Chiefs were clear in their assertion that these proposed measures—in Bill C-27—are both heavy-handed and unnecessary, and they suggest that first nations governments are corrupt and our leaders are not transparent and consequently need to be regulated by Ottawa. It is not surprising that many of our chiefs have resented this approach and are turning the lens back on Canada, suggesting that it is Canada that needs to develop more stringent accountability frameworks for their governing bodies, that it is Canada that needs to be held more accountable for the treatment of first nations.
However, rather than getting into an unproductive debate on whose government is more accountable to those whom they are supposed to serve, our collective task is to ensure that all systems of government in Canada are accountable and are meeting certain standards, while understanding that there is more than one way to skin the proverbial accountability cat and, with respect to our nations, to ensure appropriate political, legal, and financial accountability as part of nation-building or rebuilding.

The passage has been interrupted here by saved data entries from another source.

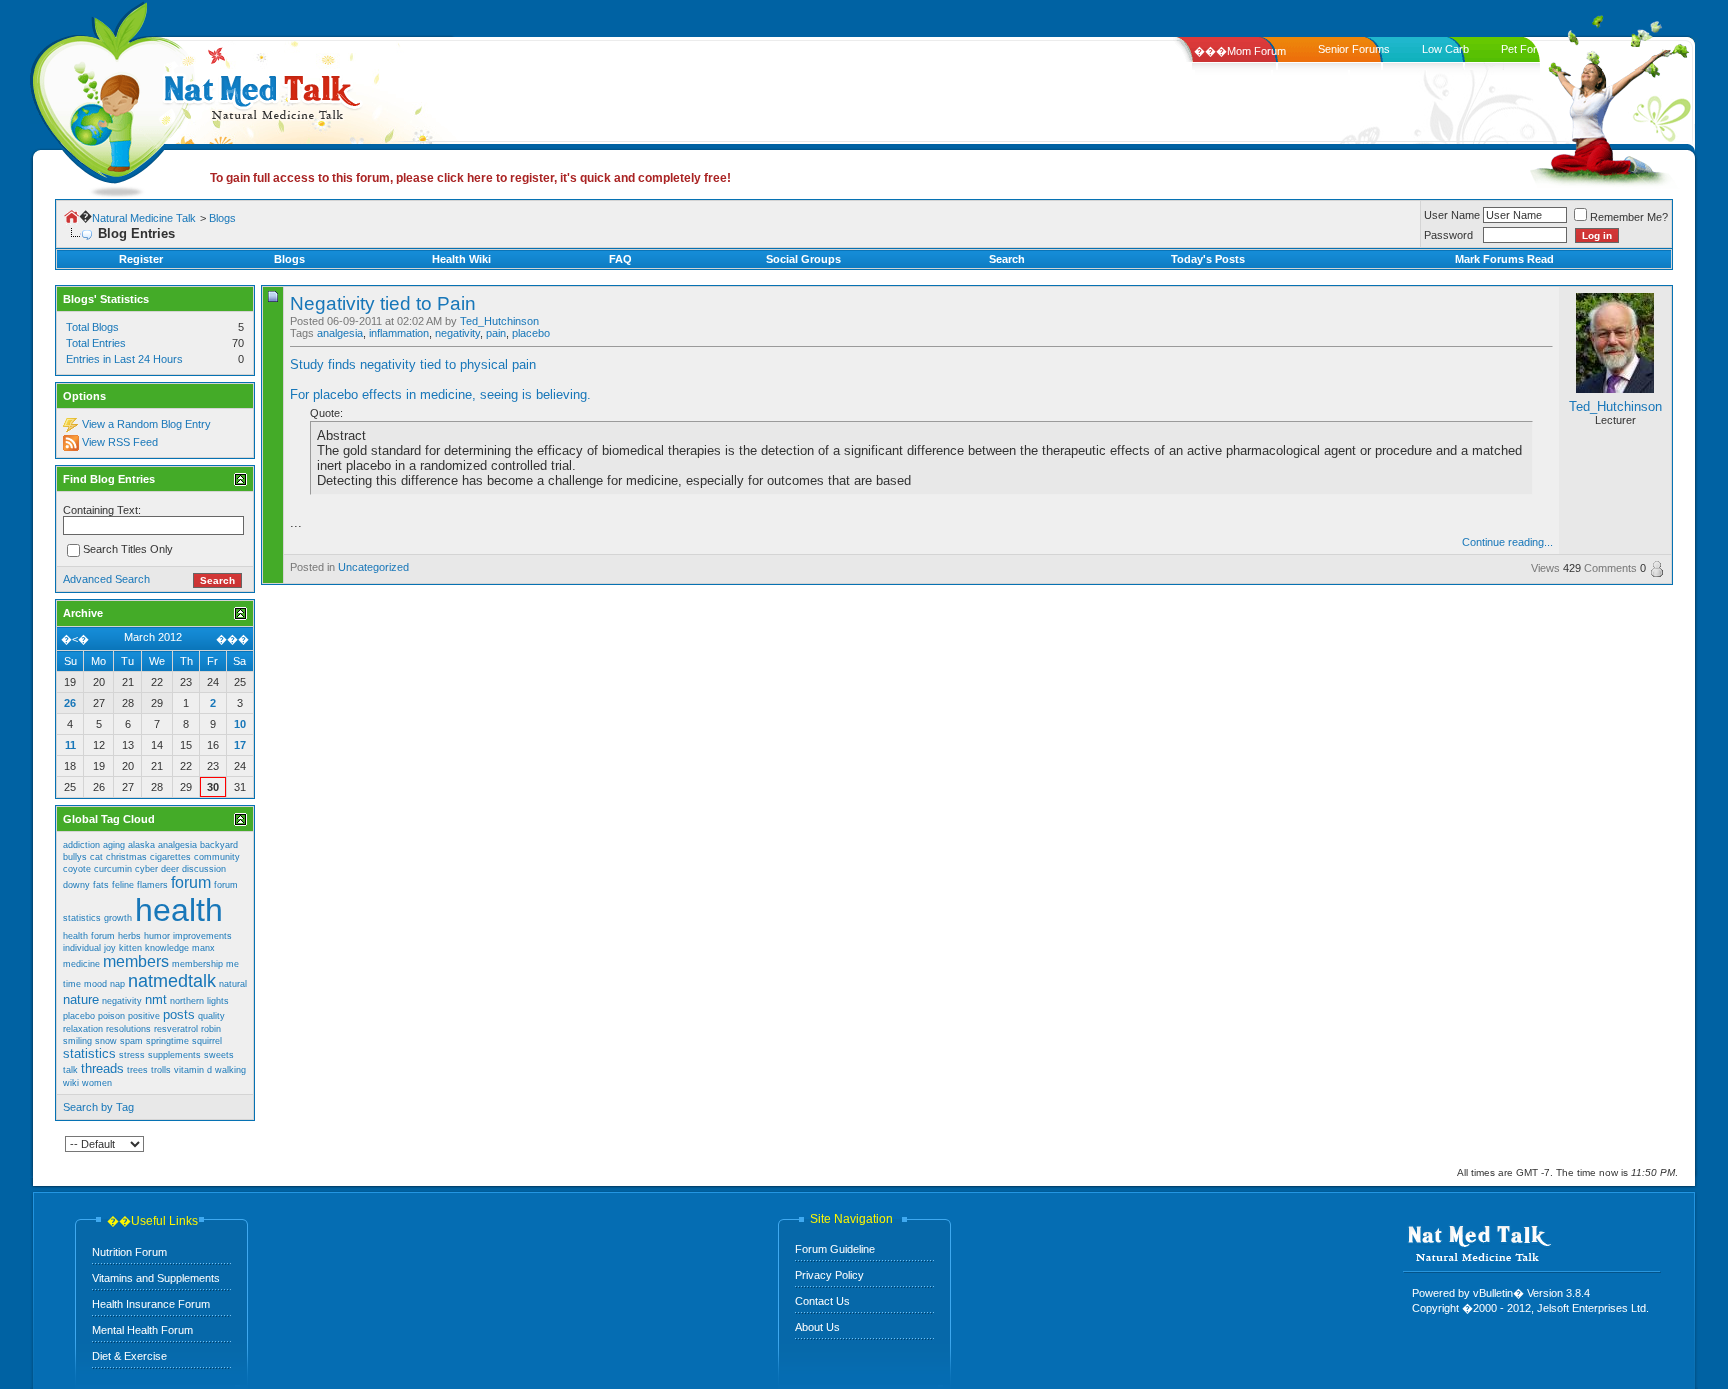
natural (233, 984)
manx (203, 948)
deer (170, 869)
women (97, 1083)
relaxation (83, 1029)
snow (106, 1041)
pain (496, 333)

The bigger question before you today is really not about accountability at all; rather, it's about who should be responsible for determining the rules that apply to our governments and our governing bodies. The simple answer is that our nation should be; however, the answer to this question is more complicated, given the evolving relationship in Canada between first nations and the crown under the current Indian Act reality.
On Monday, this committee heard from the minister of AANDC, and my MP, Minister John Duncan, who was asked if he thought it was appropriate for the minister to be telling first nations how to be accountable to their own citizens. It was pointed out to him that Canada does not do this for other provinces, so why does Canada do it for first nations? In response, the minister suggested that as a senior government, it was the government's responsibility, but added that when a first nation is self-governing, it is different—first nations control accountability themselves.

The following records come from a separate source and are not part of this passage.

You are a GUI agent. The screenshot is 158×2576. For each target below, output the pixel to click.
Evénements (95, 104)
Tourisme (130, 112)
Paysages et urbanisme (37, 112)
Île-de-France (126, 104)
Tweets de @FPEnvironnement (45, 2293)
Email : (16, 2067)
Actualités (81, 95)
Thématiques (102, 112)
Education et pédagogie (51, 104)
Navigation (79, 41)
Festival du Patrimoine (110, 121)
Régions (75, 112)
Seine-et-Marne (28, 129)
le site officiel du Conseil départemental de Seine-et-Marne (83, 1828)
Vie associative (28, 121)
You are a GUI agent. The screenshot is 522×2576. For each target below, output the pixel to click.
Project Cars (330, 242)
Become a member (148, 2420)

Herein lies the dilemma for you as lawmakers. Whether it be with respect to financial transparency and accountability, matrimonial property, or safe drinking water, and so on, what rules and laws—if any—should you be making for our people until such time as our nations are once again self-governing? Also, if you do legislate, how do you ensure that such laws are appropriate, have our consent, and support the long-term vision of self-government and do not in fact hinder it?
It is troubling during this period of transition, as we move away from governance under the Indian Act, that the federal government seems to increasingly want to design our governance for us, in spite of the fundamental need for our nations to undertake this work ourselves in order for it to be legitimate. In my own community of We Wai Kai on northern Vancouver Island, when Bill C-575 was introduced about a year and a half ago, we had a discussion about it. We had discussions about the piece of legislation addressing only one aspect of accountability. It really highlighted the need for my own community to take back control of the agenda and to establish our own laws with respect to financial administration and accountability to our citizens.

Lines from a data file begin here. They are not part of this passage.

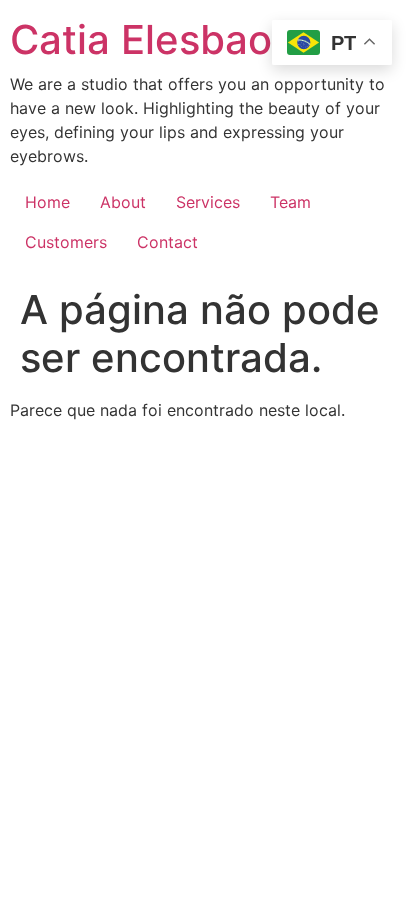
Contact (167, 242)
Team (290, 202)
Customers (66, 242)
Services (208, 202)
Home (47, 202)
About (123, 202)
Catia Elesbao (141, 39)
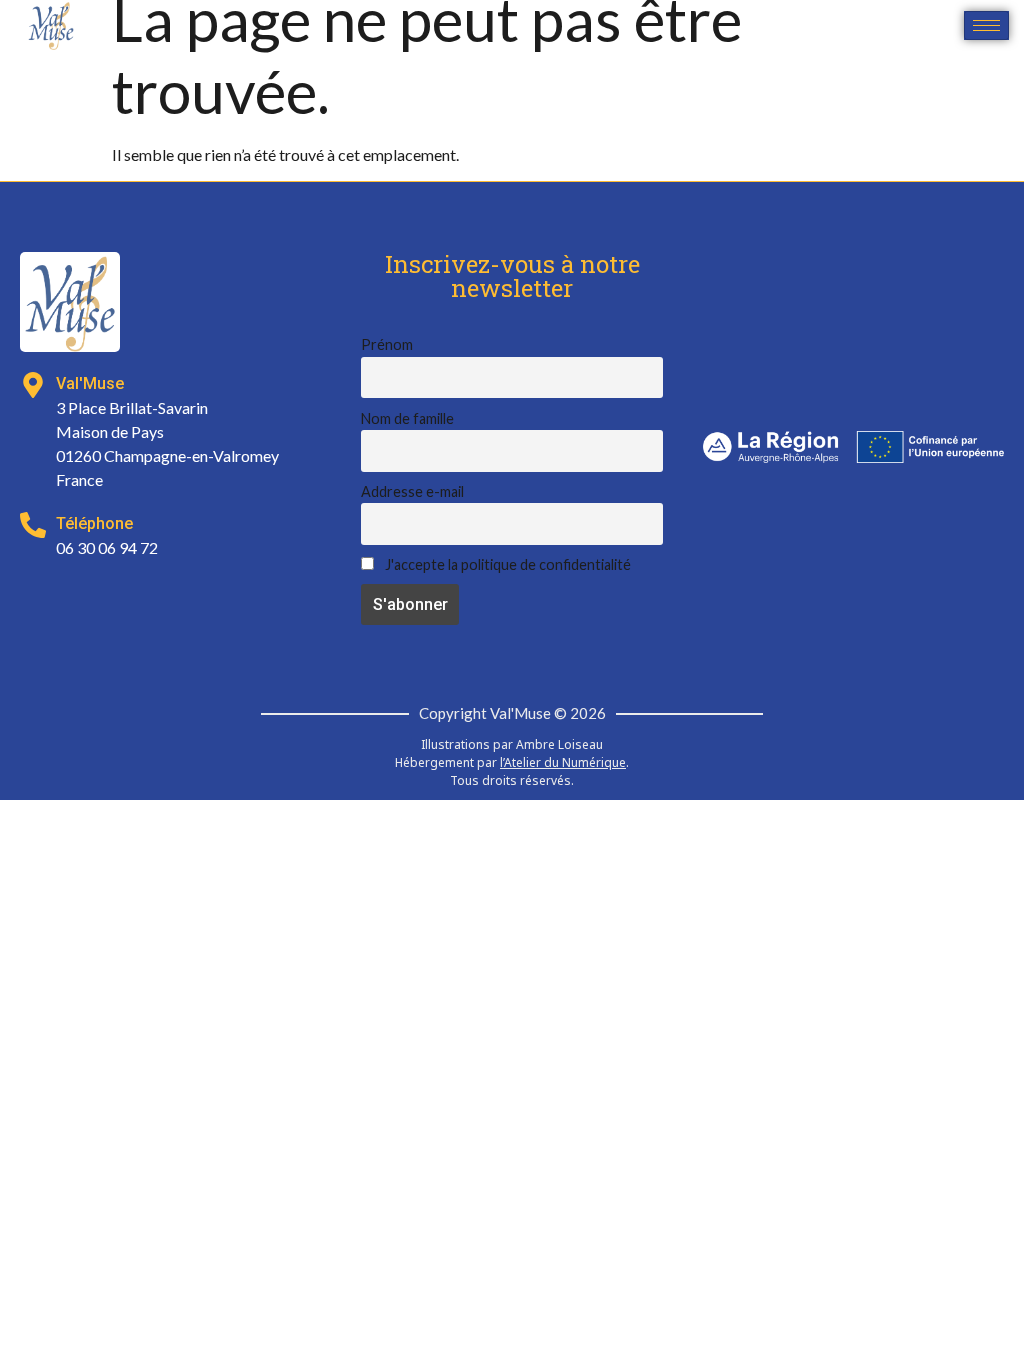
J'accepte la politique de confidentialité (506, 564)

From my work in my own community as a council member, it was clear that it was not well understood among our citizens that in the absence of our nations taking control of our own financial administration and establishing our own rules, there is very little, if anything, governing the financial administration of our nations. There is nothing in the Indian Act, as you know, that speaks to first nations government budgeting processes and accountability and/or reporting to our members on how we invest, borrow, and use our moneys and so on. For sure, when our communities sign funding agreements with Canada, we contractually agree to audits, reports, and so forth, but there is nothing above this or nothing governing our own sources of revenue unless we take control.
As a result of this conversation in my community, we chose to develop a financial administration law, or FAL, under the first nations fiscal management act. Our law is as directed and ratified by our nations, it is far more comprehensive than Bill C-27, and, more to the point, it is legitimate in the eyes of our people. Similarly, for Indian Act bands that have implemented sectoral governance arrangements, the accountability framework is built into those arrangements.
Moving further along the continuum of governance reform, for those former Indian Act bands that are already self-governing, the accountability framework is typically built into the nation's laws, as developed and ultimately approved by their citizens. The accountability framework varies from nation to nation depending on a nation's conventions, types of government structures, and the range of jurisdictions exercised.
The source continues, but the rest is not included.